Design science is an outcome based information technology research methodology, which offers specific guidelines for evaluation and iteration within research projects.
Design science research focuses on the development and performance of (designed) artifacts with the explicit intention of improving the functional performance of the artifact. Design science research is typically applied to categories of artifacts including algorithms, human/computer interfaces, design methodologies (including process models) and languages. Its application is most notable in the Engineering and Computer Science disciplines, though is not restricted to these and can be found in many disciplines and fields.[1][2] In design science research, or constructive research,[3] as opposed to explanatory science research, academic research objectives are of a more pragmatic nature. Research in these disciplines can be seen as a quest for understanding and improving human performance.[4] Such renowned research institutions as MIT’s Media Lab, Stanford's Centre for Design Research, Carnegie-Mellon's Software Engineering Institute, Xerox’s PARC and Brunel’s Organization and System Design Centre use the Design Science Research approach.[1]
Objectives[edit]
According to Van Aken, the main goal of design science research is to develop knowledge that the professionals of the discipline in question can use to design solutions for their field problems.
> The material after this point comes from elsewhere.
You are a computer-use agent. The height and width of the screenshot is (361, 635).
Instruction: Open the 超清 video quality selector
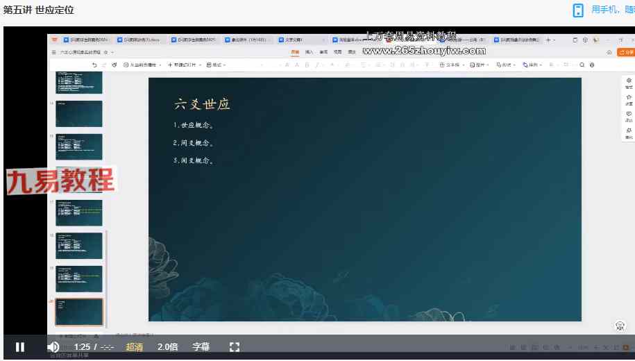[135, 347]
This mission can be compared to the one of the ‘explanatory sciences’, like the natural sciences and sociology, which is to develop knowledge to describe, explain and predict.[4] Hevner states that the main purpose of design science research is achieving knowledge and understanding of a problem domain by building and application of a designed artifact.[5]
Evolution[edit]
Since the first days of computer science, computer scientists have been doing design science research without naming it. They have developed new architectures for computers, new programming languages, new compilers, new algorithms, new data and file structures, new data models, new database management systems, and so on. Much of the early research was focused on systems development approaches and methods. The dominant research philosophy has been to develop cumulative, theory-based research to be able to make prescriptions. It seems that this ‘theory-with-practical-implications’ research strategy has seriously failed to produce results that are of real interest in practice. This failure led to search practical research methods such as design science research.[6]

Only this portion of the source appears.